**What needs to be done**
Copy out each line in the listing below where the word "Política" appears.

**Data listing**
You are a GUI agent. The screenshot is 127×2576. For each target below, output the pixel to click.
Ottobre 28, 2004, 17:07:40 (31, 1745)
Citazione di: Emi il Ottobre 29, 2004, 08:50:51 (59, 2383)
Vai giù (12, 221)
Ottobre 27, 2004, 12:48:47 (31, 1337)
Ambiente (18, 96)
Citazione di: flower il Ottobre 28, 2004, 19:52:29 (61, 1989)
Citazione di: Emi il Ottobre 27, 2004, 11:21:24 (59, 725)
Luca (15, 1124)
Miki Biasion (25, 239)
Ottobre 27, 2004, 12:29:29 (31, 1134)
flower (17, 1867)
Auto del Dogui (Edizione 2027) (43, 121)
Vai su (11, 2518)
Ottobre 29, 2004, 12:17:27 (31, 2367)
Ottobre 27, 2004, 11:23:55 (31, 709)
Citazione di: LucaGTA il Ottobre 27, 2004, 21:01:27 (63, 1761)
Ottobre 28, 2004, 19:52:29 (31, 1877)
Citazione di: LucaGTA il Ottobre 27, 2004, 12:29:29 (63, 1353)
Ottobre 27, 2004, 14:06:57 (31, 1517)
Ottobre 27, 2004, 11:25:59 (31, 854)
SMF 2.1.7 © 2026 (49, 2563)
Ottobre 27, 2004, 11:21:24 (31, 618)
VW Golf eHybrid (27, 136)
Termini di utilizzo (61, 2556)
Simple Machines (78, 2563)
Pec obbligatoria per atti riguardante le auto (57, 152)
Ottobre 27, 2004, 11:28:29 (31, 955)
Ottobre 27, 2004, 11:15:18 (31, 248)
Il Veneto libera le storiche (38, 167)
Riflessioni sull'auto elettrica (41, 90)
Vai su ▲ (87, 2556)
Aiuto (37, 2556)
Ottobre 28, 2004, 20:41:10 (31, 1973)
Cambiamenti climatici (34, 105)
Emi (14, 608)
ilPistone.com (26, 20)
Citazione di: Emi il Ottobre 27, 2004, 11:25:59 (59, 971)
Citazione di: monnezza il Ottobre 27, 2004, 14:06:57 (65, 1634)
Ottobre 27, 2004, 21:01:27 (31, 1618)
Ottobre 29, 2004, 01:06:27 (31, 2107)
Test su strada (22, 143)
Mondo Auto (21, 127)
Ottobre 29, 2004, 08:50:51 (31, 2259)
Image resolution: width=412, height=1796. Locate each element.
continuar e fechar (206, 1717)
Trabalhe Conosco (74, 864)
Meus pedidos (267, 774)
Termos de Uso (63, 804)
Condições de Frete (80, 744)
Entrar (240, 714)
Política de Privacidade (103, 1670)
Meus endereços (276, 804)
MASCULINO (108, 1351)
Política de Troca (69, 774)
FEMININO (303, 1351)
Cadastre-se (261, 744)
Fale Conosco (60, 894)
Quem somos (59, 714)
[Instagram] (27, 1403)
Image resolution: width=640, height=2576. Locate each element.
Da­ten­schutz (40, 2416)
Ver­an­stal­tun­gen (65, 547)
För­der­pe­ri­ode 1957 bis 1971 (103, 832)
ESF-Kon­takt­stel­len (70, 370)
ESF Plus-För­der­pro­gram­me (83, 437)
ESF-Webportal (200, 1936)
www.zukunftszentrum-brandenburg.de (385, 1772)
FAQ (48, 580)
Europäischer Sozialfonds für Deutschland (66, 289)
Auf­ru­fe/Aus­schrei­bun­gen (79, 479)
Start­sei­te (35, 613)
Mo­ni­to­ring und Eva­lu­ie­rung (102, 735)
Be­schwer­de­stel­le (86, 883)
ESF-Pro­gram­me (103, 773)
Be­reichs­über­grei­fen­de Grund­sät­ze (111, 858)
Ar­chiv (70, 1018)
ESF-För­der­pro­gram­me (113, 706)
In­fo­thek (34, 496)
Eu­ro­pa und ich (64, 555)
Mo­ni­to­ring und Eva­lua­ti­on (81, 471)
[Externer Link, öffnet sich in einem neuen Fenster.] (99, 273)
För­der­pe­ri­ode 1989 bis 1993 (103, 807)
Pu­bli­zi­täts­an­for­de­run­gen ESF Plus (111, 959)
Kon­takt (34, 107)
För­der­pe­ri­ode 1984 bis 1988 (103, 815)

**Problem solution**
Política de Privacidade (103, 1670)
Política de Troca (69, 774)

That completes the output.